A similar system is in use to control traffic above ground as well. The Federal Aviation Administration has adopted an open source air traffic management system. The FAA is replacing its old proprietary systems using Java, Web service, open source and Oracle applications.
Part of the upgrade involves swapping out Unix for Red Hat Enterprise Linux, according to published accounts. The FAA is using a real-time system called the "Enhanced Traffic Management System" to predict traffic surges, gaps and volume across the national airspace.
For around US$15 million under the original $25 million price tag, the FAA implemented the new system and spent two-thirds less time than originally projected doing it. The transition to open source resulted in being able to use greater hardware flexibility and software control.
Open source architecture is often the primary choice in South American and European countries, which are in many cases required by law to use non-proprietary software if such a solution exists. The travel and transportation industries, of which traffic management is a growing subset, includes a wide variety of systems.
"Open source is becoming more prevalent in international markets based in South America and Europe. That will have a strong influence on U.S. market counterparts to develop new systems with open source," Guibert Englebienne, CTO of Argentinean software development and maintenance company Globant, told LinuxInsider.
A solid 95 percent of Globant's customers are based in the U.S. and England, he said. He is seeing a greater emphasis of open source products blending with existing proprietary products in the U.S. market.
"We see all the major players moving towards Linux running JBoss or Tomcat or Apache," Englebienne added.
The U.S. market will create open source platforms and customize them to their varying traffic management needs, he noted.
One example of forces in motion to drive open source towards better managing traffic flow in the U.S. is the OpenTraffic project. The community contributes software for use in ATMS applications to the transportation industry. Its goal is to produce high-quality software guided by industry and worldwide standards that remains free to download, use and distribute.
Since OpenTraffic is an open source project built around the Eclipse integrated development environment and application framework, private industry developers can add proprietary device support. The Eclipse platform is written in Java and provides modeling tools, a deployable application platform (RCP) and a tools library for application development.

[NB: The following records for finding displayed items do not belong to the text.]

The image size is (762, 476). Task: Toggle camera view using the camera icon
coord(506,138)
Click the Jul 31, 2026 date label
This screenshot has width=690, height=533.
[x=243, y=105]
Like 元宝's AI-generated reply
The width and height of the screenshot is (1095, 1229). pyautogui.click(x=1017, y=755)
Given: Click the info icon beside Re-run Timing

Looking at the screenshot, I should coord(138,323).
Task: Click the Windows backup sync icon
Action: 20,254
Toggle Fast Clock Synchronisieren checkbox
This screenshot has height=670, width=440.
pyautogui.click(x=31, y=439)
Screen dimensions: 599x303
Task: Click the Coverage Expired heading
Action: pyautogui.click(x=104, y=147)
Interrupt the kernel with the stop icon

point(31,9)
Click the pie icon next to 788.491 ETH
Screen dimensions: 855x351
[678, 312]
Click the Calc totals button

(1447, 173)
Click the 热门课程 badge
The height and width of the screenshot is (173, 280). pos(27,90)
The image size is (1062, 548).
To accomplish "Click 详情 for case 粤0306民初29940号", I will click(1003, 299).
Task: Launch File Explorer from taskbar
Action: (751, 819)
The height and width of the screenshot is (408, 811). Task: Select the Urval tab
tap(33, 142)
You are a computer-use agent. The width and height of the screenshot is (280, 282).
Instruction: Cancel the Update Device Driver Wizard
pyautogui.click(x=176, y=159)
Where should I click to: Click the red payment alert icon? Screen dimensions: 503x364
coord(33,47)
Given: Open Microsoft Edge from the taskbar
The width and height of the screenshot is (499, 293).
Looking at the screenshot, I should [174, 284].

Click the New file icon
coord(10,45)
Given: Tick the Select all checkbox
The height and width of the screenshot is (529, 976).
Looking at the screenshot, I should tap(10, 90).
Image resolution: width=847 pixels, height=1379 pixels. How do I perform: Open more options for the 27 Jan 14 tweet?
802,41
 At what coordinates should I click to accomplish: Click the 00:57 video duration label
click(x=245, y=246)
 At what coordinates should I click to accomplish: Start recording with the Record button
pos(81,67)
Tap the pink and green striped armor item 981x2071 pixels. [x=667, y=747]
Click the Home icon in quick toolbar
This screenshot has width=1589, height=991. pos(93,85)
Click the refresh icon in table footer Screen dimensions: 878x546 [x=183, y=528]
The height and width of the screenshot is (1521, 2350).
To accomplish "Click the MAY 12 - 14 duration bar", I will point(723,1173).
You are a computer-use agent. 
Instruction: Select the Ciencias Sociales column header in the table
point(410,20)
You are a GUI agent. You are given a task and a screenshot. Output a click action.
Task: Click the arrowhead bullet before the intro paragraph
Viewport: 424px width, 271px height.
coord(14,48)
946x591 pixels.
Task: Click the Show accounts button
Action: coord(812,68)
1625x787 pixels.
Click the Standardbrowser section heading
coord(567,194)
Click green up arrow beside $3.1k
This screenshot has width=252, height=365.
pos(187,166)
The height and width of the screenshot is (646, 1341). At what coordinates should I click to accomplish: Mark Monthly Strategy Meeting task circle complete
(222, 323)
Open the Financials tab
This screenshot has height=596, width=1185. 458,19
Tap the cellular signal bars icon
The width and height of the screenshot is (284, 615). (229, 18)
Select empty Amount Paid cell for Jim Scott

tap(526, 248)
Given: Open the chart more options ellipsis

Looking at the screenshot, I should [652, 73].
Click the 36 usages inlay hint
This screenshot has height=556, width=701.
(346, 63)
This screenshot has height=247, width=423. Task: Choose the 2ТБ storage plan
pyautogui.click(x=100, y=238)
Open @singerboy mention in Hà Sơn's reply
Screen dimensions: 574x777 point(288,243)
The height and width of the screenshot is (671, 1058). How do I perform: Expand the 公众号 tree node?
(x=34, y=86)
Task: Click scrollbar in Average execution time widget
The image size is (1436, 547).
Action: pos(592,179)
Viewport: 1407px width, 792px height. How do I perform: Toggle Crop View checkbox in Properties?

The Eclipse model is conducive to shared development because its applications are built around plug-ins. These highly modular and flexible components do not require access to source code. In addition, OpenTraffic can be branded and highly customized to match the needs of the required transportation management user. Also, plug-in developers can contribute them as open source projects or retain ownership as proprietary software.
Traffic flow management in the U.S. may see better methods brought about by open source architecture as the transportation and travel industries realize the efficiency and cost gains open source provides. Take, for instance, the view of an open source technologies expert.
"Open source offers capabilities for higher traffic monitoring. It can have really beneficial effects. It is possible that open source has the added benefit of having the car on the Internet," David "Lefty" Schlesinger, director of open source technologies for Access Systems America, told LinuxInsider.
As an example, consider the OnStar phenomenon and other GPS systems.
"OnStar gives you a flavor of what you can do in the automotive environment," he said.